Read the full report here. (pdf 553 KB)
Ward 6 Councilman Tony Yarber thanked the officers and command staff of Precinct 1 this morning for reducing crime in the South Jackson neighborhood.
Yarber said he routinely encounters constituents who have a skewed perception of the city's crime problem. Recently, he had to disabuse one frustrated citizen of her erroneous belief that city crime had increased threefold.
"Do I wish y'all would have caught the little monster that kicked my door in? Yep, but that's all right," he told police.
In fact, crime appears to be down throughout Jackson.
Jackson Police officials this morning reported a decrease in the total number of crimes for 2011 at this morning's weekly police briefing.
As of Jan. 1, the number of major crimes in the capital city stood at 12,405 compared to 11,929 in the same time period last year, for an overall decrease of 3.8 percent.

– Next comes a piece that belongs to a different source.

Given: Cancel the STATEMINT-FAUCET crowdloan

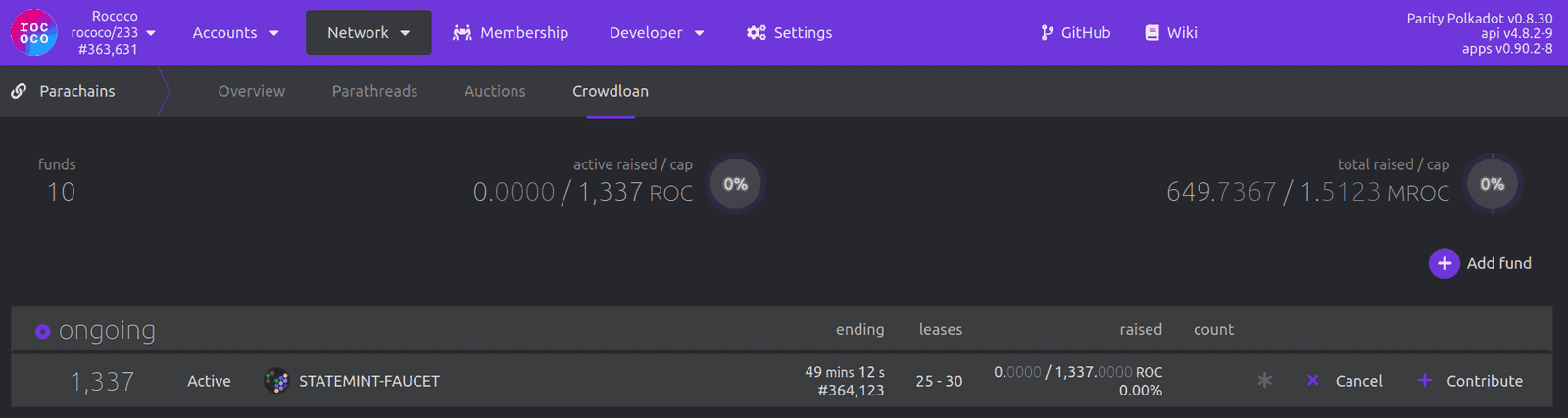Looking at the screenshot, I should (1346, 381).
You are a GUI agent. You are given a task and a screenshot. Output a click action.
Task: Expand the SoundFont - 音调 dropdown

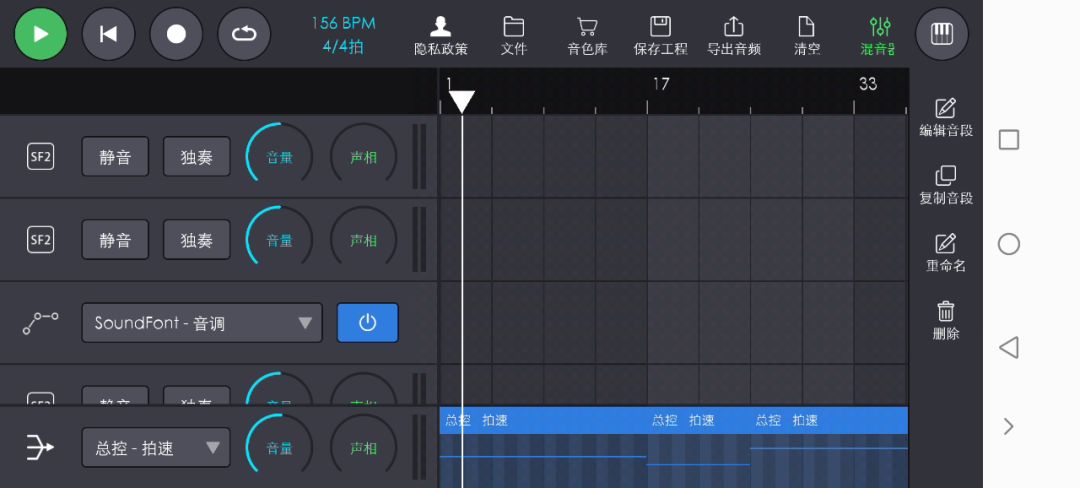pyautogui.click(x=202, y=323)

Property crimes were down 3.7 percent to 10,244 from 10,635 a year ago. Violent crime experienced a 4.8 percent drop. Last year, 1,685 violent crimes occurred compared to 1,770 in 2010.
Police Chief Rebecca Coleman warned officers against congratulating themselves prematurely, however.

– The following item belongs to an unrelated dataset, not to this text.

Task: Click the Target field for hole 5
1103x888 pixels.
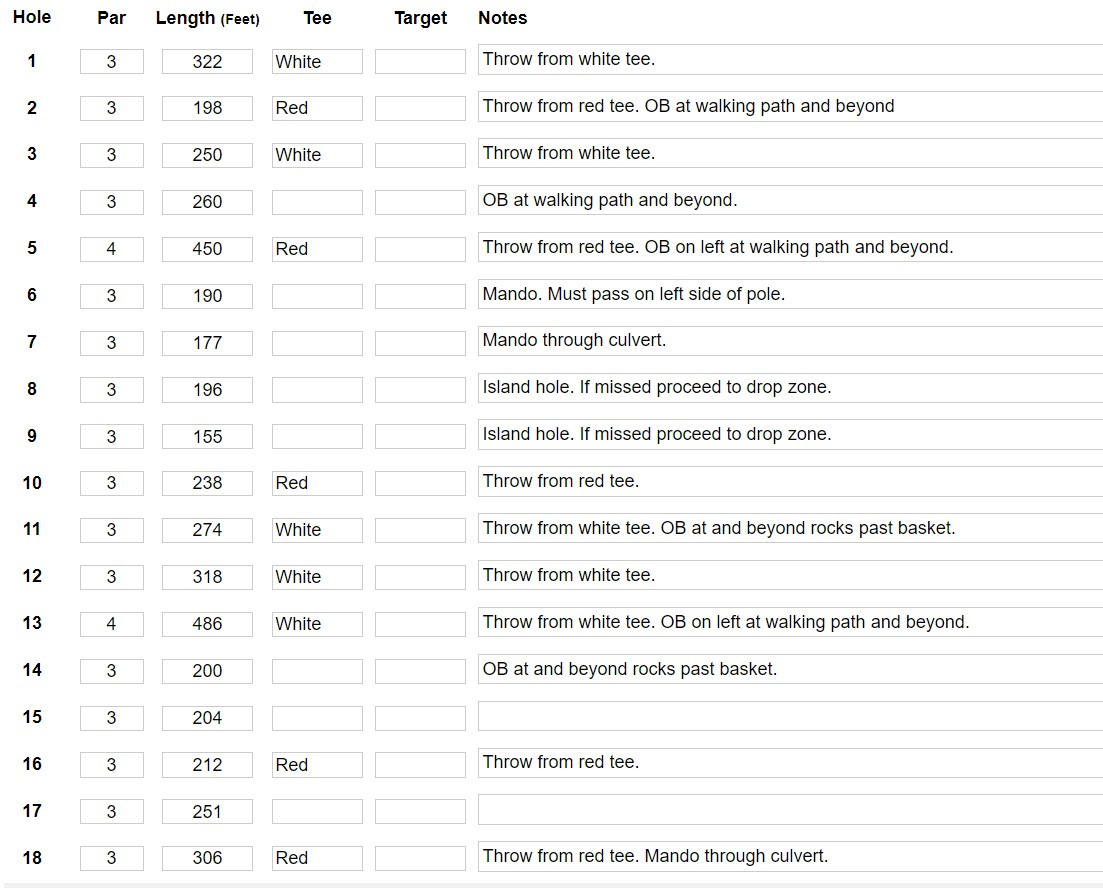Action: pyautogui.click(x=420, y=249)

Information compiled for JPD's internal use—colloquially referred to as COMSTAT—will differ slightly from the Uniform Crime Report, which the Federal Bureau of Investigation publishes and agencies to develop a crime profile for a geographic area.
For example, JPD breaks down auto house, and business burglaries into distinct categories, while the FBI lumps burglaries together, Coleman said.
She added that the FBI doesn't include justifiable homicides in its UCR figures; Jackson does, meaning the city could finish the year reporting more murders in 2011 than the FBI indicates.